The toxic mechanism is well known for zymocin and PaT. After binding to the chitin of the target cell, which - as for zymocin - serves as the primary toxin receptor, a hydrophobic domain assists to translocate the actual toxic subunit into the target cell. While zymocin causes a G1 cell cycle arrest, PaT provokes an arrest in the S-phase (Schaffrath & Meinhardt, 2005; Stark et al., 1990).

For identifying the molecular target of zymocin, the toxic subunit was expressed intracellularly from an inducible promoter in transposon mutants revealing zymocin resistant Elongator (elp3) mutants. As Elp3 plays an important role in tRNA modification, tRNAs got into the focus as possible molecular targets. Indeed, the overexpression of tRNAE protected from zymocin action and heterologous expression of the toxin γ-subunit led to the decrease of the tRNAE level. In vitro experiments identified the cleavage position of tRNAE between nucleotides 34 and 35 within the anticodon loop (Lu et al., 2005; Jablonowski et al., 2006).

tRNAQ was identified as the molecular target of PaT. In contrast to zymocin PaT cleaves twice within the anticodon loop, i.e. at the position between 34 and 35 and once more two nucleotides 5`-upstream between nucleotides 32 and 33 (Klassen et al., 2008) (Fig. 3).

Trna 312x448

Fig. 3: The secondary structure of tRNAGln. Triangles show the cleavage sites (Δ) and (▲) of PaT within the anticodon loop.

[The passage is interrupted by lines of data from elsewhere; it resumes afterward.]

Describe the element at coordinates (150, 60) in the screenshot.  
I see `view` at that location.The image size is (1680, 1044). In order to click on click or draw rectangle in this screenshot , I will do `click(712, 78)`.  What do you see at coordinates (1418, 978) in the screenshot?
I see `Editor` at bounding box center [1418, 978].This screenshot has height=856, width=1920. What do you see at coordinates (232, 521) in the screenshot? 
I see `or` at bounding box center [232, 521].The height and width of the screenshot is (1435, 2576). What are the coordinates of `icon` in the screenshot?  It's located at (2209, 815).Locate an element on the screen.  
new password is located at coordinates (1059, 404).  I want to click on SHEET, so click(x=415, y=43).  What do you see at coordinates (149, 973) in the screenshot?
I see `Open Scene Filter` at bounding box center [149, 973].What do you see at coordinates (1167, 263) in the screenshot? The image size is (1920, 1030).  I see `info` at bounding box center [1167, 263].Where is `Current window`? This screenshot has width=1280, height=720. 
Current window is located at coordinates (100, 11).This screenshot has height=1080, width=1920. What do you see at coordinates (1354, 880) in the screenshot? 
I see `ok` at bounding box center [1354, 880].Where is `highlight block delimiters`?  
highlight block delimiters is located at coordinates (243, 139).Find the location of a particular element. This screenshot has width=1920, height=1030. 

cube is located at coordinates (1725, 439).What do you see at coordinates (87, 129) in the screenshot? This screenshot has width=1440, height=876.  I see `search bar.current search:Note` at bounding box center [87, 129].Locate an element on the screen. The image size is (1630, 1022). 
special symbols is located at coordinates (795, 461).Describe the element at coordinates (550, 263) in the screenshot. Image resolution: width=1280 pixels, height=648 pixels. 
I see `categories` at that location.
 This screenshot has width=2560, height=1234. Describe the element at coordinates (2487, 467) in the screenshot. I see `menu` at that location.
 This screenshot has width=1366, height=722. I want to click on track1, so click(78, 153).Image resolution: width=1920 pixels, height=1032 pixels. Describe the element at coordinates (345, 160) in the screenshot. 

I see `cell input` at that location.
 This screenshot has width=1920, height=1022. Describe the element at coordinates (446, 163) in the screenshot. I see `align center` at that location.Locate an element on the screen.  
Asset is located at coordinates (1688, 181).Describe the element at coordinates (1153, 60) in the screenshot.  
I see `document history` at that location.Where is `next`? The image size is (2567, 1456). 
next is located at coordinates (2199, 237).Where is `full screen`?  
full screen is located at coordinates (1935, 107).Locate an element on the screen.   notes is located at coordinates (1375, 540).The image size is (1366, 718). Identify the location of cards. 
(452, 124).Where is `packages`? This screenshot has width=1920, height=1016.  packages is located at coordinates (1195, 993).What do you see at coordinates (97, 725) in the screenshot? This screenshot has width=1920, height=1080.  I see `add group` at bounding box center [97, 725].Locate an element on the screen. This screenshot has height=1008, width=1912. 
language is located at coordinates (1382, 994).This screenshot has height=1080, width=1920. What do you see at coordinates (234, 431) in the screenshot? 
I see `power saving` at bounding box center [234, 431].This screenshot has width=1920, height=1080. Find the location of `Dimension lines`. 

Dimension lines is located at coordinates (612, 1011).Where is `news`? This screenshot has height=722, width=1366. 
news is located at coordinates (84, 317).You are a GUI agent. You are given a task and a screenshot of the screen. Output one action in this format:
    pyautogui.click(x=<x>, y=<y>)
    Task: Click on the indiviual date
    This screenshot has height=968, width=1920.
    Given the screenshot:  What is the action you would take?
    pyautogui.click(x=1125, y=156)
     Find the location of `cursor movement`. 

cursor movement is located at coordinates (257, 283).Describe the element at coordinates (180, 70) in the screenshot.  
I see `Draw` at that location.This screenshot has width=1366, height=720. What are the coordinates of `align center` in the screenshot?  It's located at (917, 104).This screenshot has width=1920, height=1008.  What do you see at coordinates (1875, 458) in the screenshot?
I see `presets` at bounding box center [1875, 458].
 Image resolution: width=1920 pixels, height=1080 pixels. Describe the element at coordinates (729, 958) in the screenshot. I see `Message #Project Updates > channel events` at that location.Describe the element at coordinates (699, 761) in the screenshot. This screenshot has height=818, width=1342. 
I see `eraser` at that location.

Recently, we have disclosed the molecular mode of action of the killer toxin PiT from P. inositovora (Kast et al., 2014). PiT induces fragmentation of the 25S and 18S rRNA (Fig. 4A), the latter being cut at least three times at the positions ~130 nt, ~700 nt und ~1100 nt. Mutational analysis confirmed that amino acid residues E9 and H214, conserved in all VLE-encoded toxins and identified to be catalytically active in zymocin and PaT (Keppetipola et al., 2009; Jain et al., 2011; Meineke et al., 2012), are also essential for the in vivo toxicity of PiT too and are crucial for rRNA fragmentation. Interestingly, the cleavage sites of the ~130 nt fragment of the 18S rRNA are located in a loop displaying a similar nucleotide sequence as for the anticodon loop of tRNAGlu, the target of zymocin (Fig. 4B). Although the toxic subunits of PiT and zymocin hardly show any sequence allliance, there are similarities to PaT and to zymocin, e.g. the genetic localization on VLEs as well as the heteromeric protein consisting of a variable, intracellularly active toxic and a conserved chitin binding and transport subunit, suggesting a common evolutionary origin for all hitherto known VLE-encoded toxins (Kast et al., 2014).

Pit

Fig. 4: A. Fragmentation of rRNA after intracellular expression of PiT (PiOrf4) in Saccharomyces cerevisiae. B. 18S rRNA region with PiT cleavage sites at ~130 nt (▲). For comparison: anticodon loop of tRNAGlu(UUC) with indicated cleavage site (▲) of zymocin.

Our current research topics

Our current experimental efforts focus on the only poorly understood toxin DrT and on the VLE encoded immunity. Surprisingly, DNA repair mechanisms were found to protect against the translation-inhibitory PaT, enabling us to address the hitherto largely unknown link between translational integrity and genome surveillance.